C’est grâce à pareille mesure courageuse qui doit être mise à exécution d’urgence que l’Etat se fera respecter. Assez de populisme et soyons fermes quant à l’application de la loi lorsque l’intérêt du pays l’exige. C’est ainsi, et ainsi seulement, que les opérateurs tunisiens et étrangers seront assurés et rassurés sur leurs projets et peuvent penser, sans crainte, au développement de leurs affaires et recruter des personnels. Cela encouragera les opérateurs étrangers, hésitants et en attente, à nous faire confiance, à s’engager davantage et à investir. 

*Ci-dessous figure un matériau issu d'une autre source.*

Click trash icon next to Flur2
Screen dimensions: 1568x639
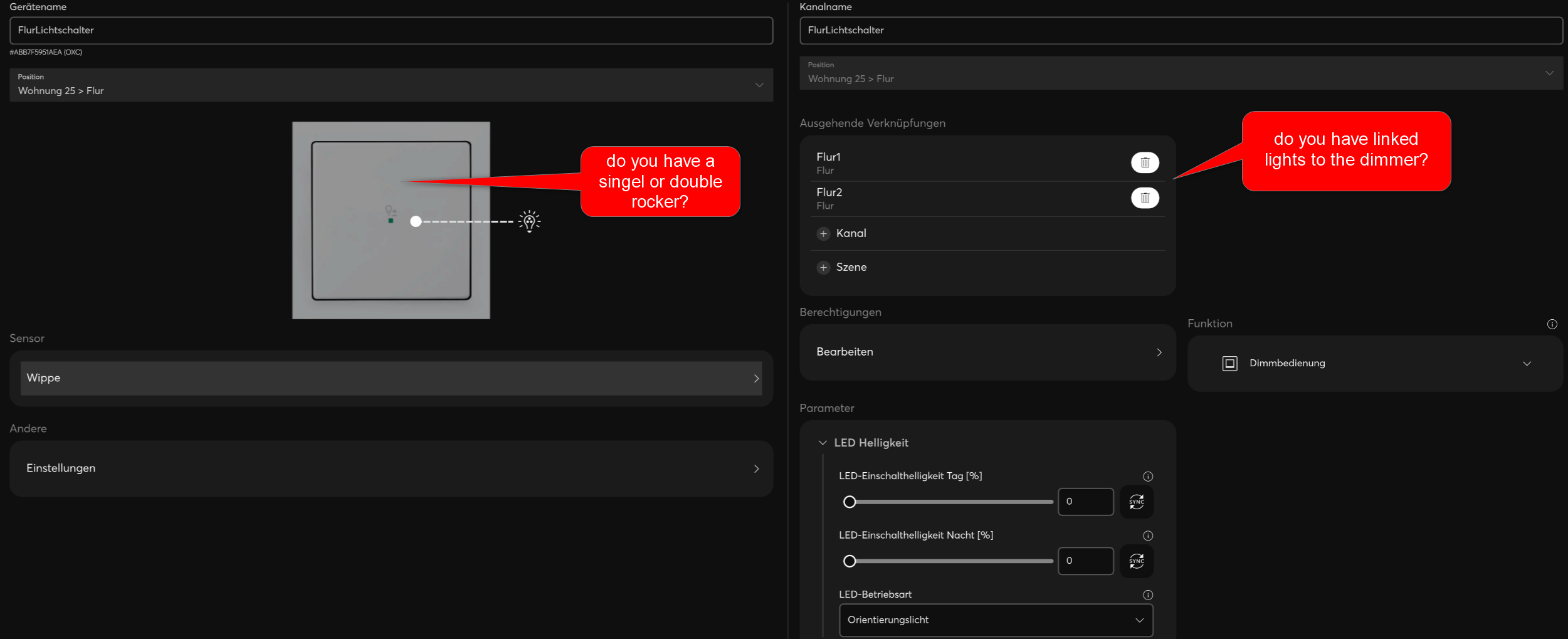point(1144,198)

Que nos concitoyens comprennent, une fois pour toutes, que l’Etat ne se laissera pas intimider et qu’il a les moyens nécessaires pour faire appliquer la loi et surtout qu’il est déterminé à la faire respecter. 

Compte tenu de tout ce qui s’est passé au Parlement (insultes, offense, insolence, outrage, incorrection, impolitesse et même voies de fait envers des adversaires politiques) un bon nombre de députés ont fait preuve non seulement d’inaptitude mais encore d’insolence et d’incorrection et ne peuvent, de ce fait, représenter nos concitoyens. Ayant fait preuve de leurs limites, leur départ est vraiment recommandé, pour le bien du pays. 

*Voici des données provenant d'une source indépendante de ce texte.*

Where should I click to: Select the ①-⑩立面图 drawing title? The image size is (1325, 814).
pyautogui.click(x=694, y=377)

Je pense que, compte tenu de tout ce qui se passe au sein de l’une de nos principales institutions, les chefs des partis politiques doivent s’engager et assumer  leur responsabilités  pour que la raison, la sagesse et surtout l’intérêt national l’emportent, en vue d’assurer et de garantir la stabilité, la sécurité et la place de notre pays au sein du concert des nations car il ne peut plus supporter pareille pagaille, semblable démagogie et désolant spectacle que nous présentons au monde entier, synonymes, si cela perdure encore, de catastrophe historique pour la Tunisie.

Aussi, n’avons-nous pas, déjà, perdu trop de temps car, en fait, qu’avons-nous réalisé pour le pays depuis ce fameux 14 janvier, depuis  dix ans ? Dix ans, cela ne suffit pas ?

Monsieur le Président de la République, qui a pris, le 25 juillet dernier, des mesures tout aussi courageuses que salutaires, est prié de maintenir le cap, tout le temps qu’il faut, pour que notre pays reprenne le droit chemin, se remette, sérieusement au travail comme il l’a toujours été et ne pense qu’à produire beaucoup plus et beaucoup mieux. C’est ainsi que nous retrouverons notre cher et beau pays que nous aimons et que nous avons toujours considéré  comme étant parmi les meilleurs, que nous avons servi avec sincérité, avec notre sueur, avec notre sang et avec nos tripes, que nous avons toujours sauvegardé dans toutes les situations, que nous avons défendu sans hésitation ni murmure et auquel nous avons tout donné sans jamais rien demander.

Que Dieu veille et protège la Tunisie éternelle, l’héritière de Kairouan et de Carthage.

B.B.

* Ancien sous-chef d’état- major de l’Armée de Terre, ancien gouverneur.